Task requirements
Where a line of the records contains the word "will", show that line.

━━ Source material

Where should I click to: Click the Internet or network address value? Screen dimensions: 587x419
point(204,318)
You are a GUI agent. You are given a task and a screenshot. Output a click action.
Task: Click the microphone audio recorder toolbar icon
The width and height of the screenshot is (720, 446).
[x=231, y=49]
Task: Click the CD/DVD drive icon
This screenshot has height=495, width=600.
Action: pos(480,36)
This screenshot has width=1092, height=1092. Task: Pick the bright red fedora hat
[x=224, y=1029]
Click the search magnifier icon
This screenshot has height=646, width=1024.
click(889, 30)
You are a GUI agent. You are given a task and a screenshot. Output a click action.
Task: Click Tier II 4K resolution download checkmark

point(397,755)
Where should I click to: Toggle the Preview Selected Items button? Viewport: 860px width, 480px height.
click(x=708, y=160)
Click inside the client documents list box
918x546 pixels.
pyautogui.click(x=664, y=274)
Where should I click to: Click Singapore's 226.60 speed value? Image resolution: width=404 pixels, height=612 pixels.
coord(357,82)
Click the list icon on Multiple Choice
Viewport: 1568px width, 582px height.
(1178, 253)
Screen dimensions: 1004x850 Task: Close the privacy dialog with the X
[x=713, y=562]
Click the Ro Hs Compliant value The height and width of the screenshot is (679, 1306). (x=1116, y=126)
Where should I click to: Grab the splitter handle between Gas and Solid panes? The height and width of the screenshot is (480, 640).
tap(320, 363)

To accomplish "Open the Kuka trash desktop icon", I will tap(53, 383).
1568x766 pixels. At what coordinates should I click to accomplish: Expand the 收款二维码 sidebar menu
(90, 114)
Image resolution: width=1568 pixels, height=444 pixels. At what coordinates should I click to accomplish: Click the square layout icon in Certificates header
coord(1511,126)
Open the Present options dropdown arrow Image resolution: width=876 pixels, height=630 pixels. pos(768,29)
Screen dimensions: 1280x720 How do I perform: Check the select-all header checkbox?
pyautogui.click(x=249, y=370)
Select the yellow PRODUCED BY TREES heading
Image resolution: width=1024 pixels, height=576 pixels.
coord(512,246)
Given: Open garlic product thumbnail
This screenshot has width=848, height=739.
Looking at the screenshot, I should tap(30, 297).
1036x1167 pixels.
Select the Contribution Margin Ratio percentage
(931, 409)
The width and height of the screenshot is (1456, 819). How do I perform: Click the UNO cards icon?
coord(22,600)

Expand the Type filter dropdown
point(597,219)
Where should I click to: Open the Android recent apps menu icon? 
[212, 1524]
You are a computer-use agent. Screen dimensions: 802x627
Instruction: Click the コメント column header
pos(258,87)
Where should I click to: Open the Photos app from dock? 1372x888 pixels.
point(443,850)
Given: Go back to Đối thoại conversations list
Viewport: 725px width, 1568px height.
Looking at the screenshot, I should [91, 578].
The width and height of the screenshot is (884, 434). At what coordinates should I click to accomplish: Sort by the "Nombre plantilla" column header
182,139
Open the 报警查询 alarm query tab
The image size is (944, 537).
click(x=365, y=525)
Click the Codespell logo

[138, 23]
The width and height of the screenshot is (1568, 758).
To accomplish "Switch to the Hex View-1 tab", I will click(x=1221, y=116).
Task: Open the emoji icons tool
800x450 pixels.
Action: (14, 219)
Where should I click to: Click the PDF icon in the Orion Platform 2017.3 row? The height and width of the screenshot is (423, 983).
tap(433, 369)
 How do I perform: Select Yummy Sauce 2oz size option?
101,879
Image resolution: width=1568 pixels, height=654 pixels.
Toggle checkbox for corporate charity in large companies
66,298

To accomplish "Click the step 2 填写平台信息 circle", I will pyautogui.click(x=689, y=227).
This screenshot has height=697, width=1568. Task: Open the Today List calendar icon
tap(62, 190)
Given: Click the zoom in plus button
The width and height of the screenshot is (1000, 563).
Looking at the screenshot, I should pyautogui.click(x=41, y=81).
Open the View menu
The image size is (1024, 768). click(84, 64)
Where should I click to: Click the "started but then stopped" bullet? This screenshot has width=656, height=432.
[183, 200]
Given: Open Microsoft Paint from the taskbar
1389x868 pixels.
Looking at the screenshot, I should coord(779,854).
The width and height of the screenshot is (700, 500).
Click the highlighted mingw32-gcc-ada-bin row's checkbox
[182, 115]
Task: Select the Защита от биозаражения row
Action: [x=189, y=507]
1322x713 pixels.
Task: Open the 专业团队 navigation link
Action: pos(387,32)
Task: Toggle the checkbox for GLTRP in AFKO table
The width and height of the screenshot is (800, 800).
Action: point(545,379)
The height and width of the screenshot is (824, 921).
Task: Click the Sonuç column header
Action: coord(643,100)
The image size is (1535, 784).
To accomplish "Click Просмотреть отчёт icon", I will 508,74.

━━━━

Output below
To accomplish "Open the Kuka trash desktop icon", I will tap(53, 383).
To accomplish "Switch to the Hex View-1 tab", I will click(x=1221, y=116).
To accomplish "Click the step 2 填写平台信息 circle", I will pyautogui.click(x=689, y=227).
To accomplish "Click Просмотреть отчёт icon", I will 508,74.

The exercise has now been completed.